Have you ever wished for a nice, consistent, easy spark tool? Well now you’ve got it. It’s as easy and familiar as a butane lighter, but just the sparky part. Use it to light your tinder and have a fire in no time. Very compact and lightweight, this striker can find a home in your tiniest survival tin, pocket, or glove compartment. Measures 1 1/2″ overall. Brass construction. Optional one or two-handed operation. Adjustable tension spring ensures a hot spark every time. Includes three replacement flints in a compact, clear composition, waterproof tube. Small, reliable firestarter that generates sparks in cold, wet and windy conditions Designed to spark hundreds of times.
Compact, reliable spark source for starting fires.
The handiest and most compact way to make sparks
I’ve carried a lot of ferroserium striking tools in my day. Long rods, short rods, rods embedded in magnesium, short rods that weren’t good for much, campfire lantern strikers, and even just pieces of flint and steel. This little device here is, hands down, the most useful of any of them.

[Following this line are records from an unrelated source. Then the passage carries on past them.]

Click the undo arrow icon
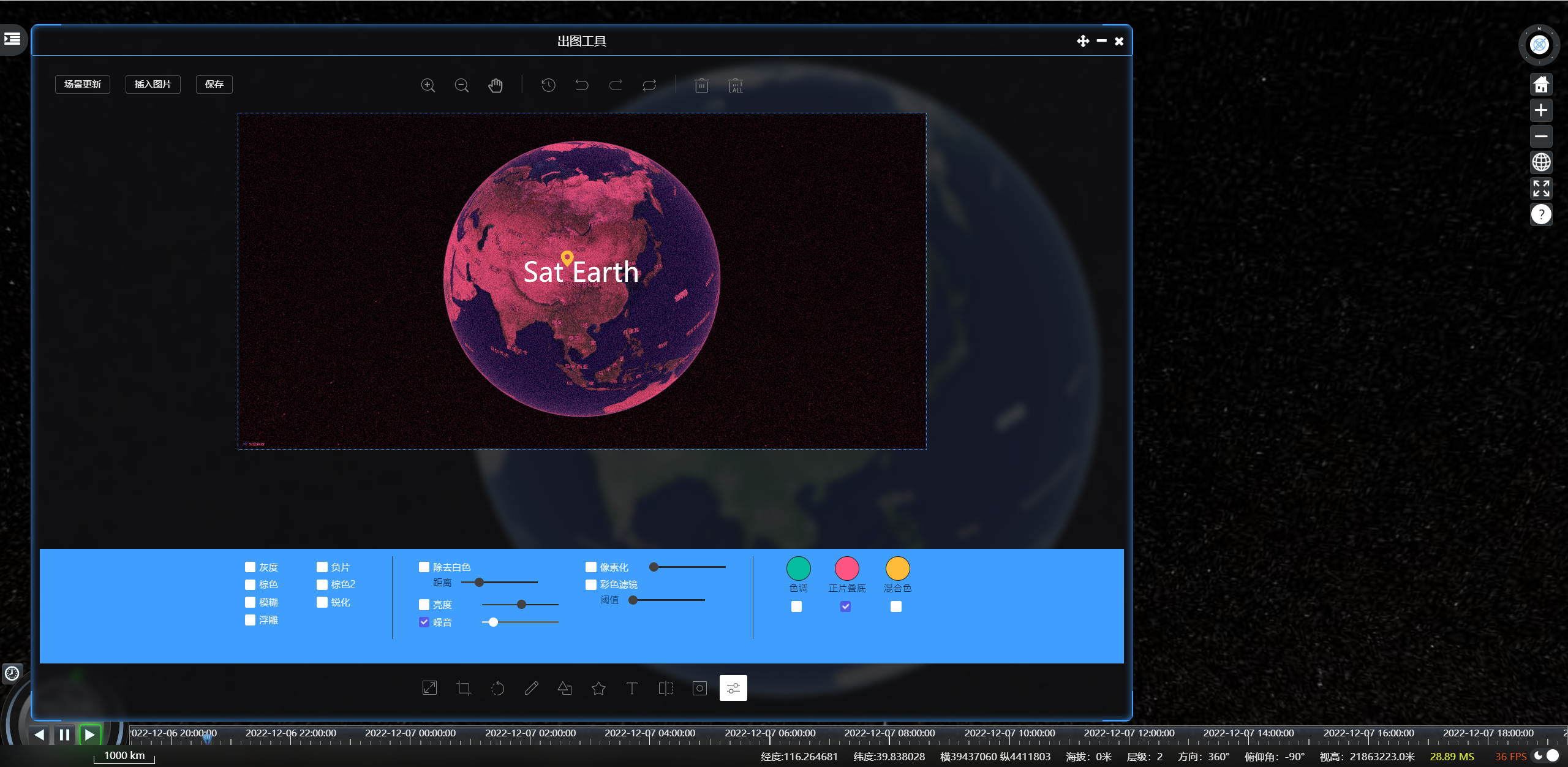 pyautogui.click(x=582, y=85)
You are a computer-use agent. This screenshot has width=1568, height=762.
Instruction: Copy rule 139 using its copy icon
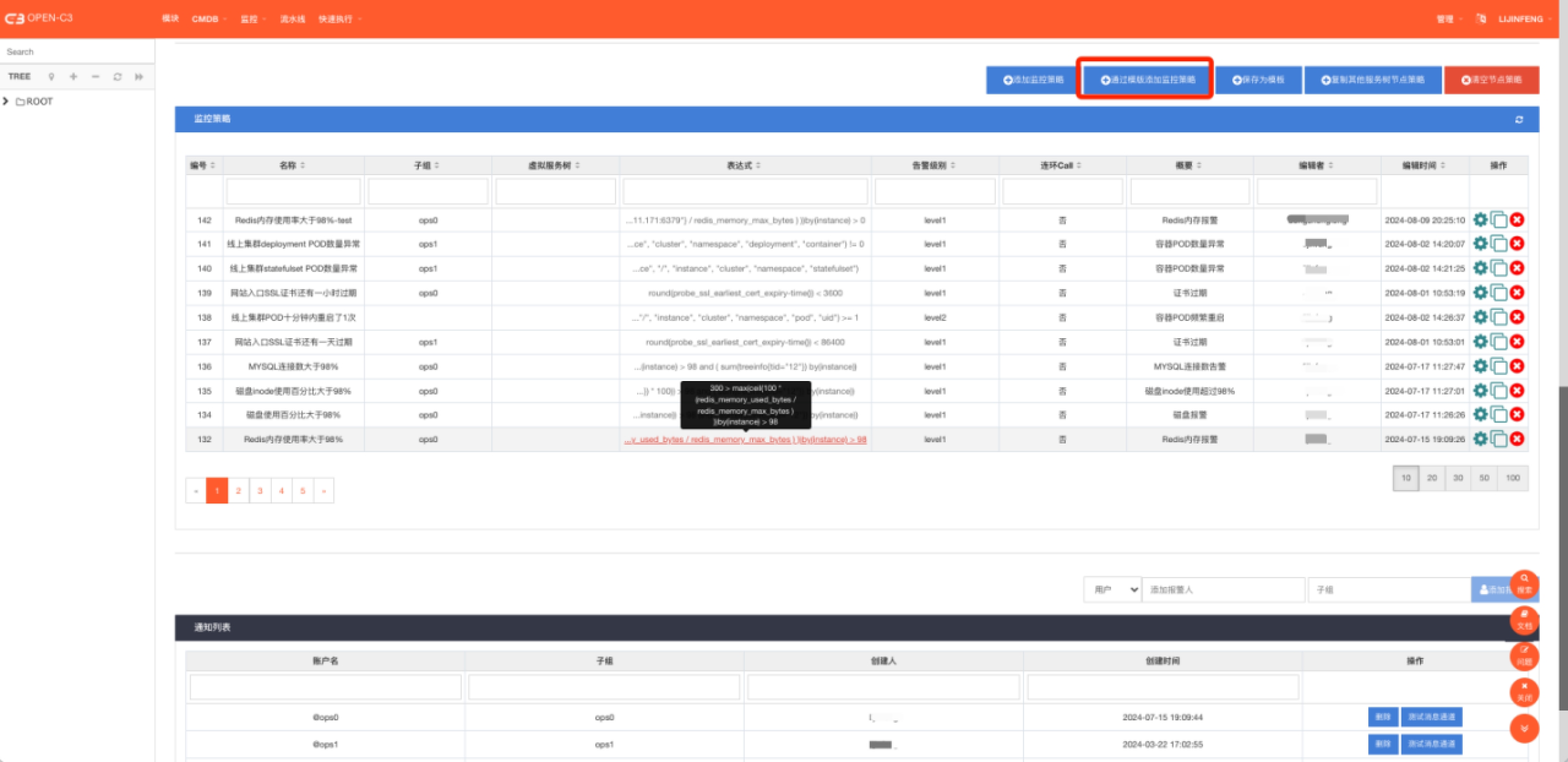tap(1498, 293)
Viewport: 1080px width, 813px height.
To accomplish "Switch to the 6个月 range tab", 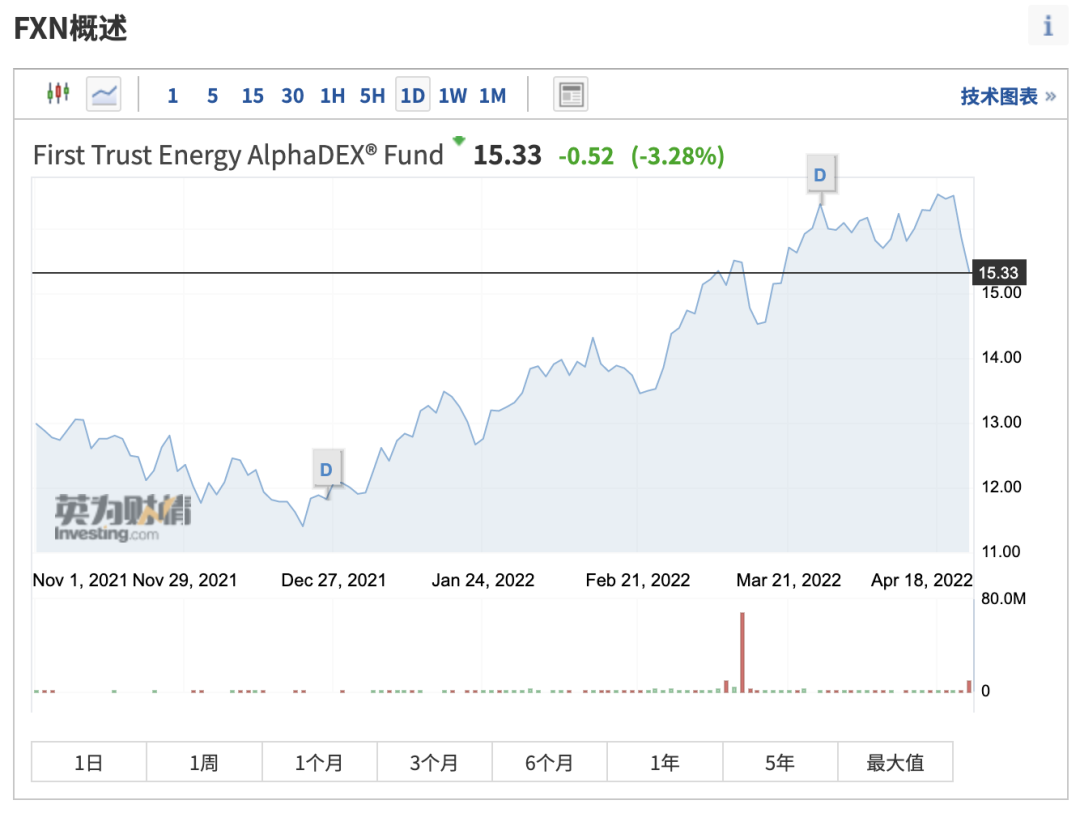I will tap(549, 763).
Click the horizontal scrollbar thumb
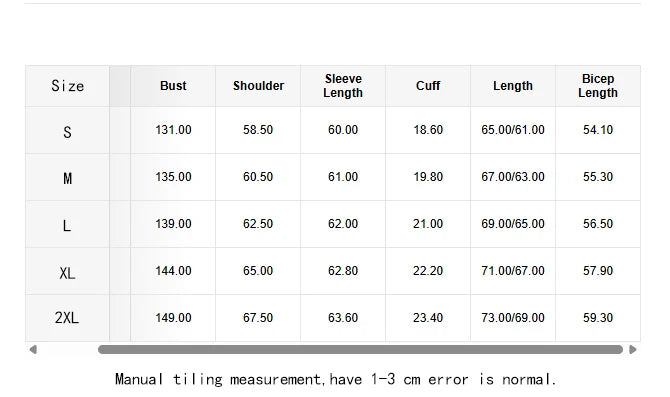Image resolution: width=670 pixels, height=397 pixels. 360,350
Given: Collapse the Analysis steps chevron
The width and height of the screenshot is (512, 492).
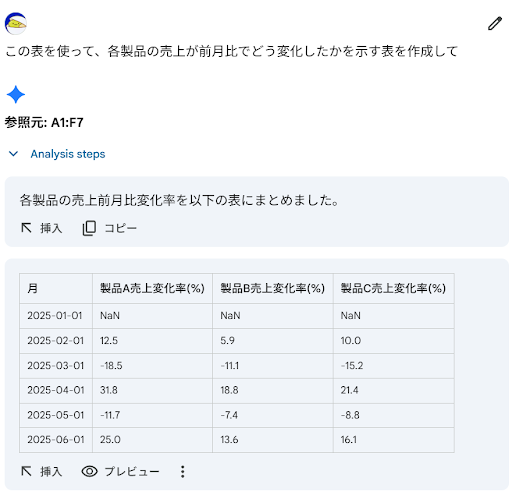Looking at the screenshot, I should (x=13, y=154).
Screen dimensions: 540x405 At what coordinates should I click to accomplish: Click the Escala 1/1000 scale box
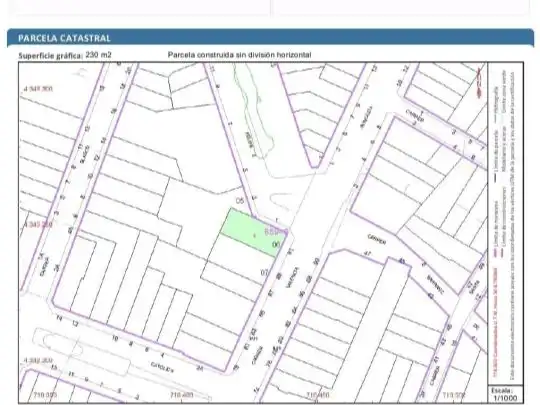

As anyone who’s used a ferro rod will tell you, it’s really easy to disturb your tinder while striking the rod, and ruin your fire lay. It takes quite a bit of time and practice to get a good solid practiced striking motion. Coleman lantern lighters are superior in this regard because they can be struck without great motion, but they are large and awkward to hold, and often don’t produce a high volume of sparks. This starter combines the limited motion of the lantern lighter with the larger shower of sparks of the ferro rod, and it can even be operated with a single hand. We have a winner.
The entire device is basically just the striker from a regular lighter. But it’s bigger than normal, and has an adjustable tension screw on the bottom to get more sparks as the flint gets smaller. The device comes in a plastic tube with 3 replacement ferro rods, which I promptly dropped on the floor and lost. Oops. I am reasonably sure you can use any zippo lighter replacement flint in this device, however, so they are not hard to find.
The device throws a hot shower of sparks with an easy flick. My one complaint is that, in order to use it one handed, you have to place your tinder on a striking surface and draw the tool back towards the tinder. The handle is simply too small to allow effective striking with one hand in the traditional way (e.g., like a lighter). But regardless, I had absolutely no difficulty starting fires with this device given sufficiently dry tinder.
This device’s small size, light weight, and its capability to provide rapid showers of hot sparks, make it a no brainer for any well-equipped man’s fire kit.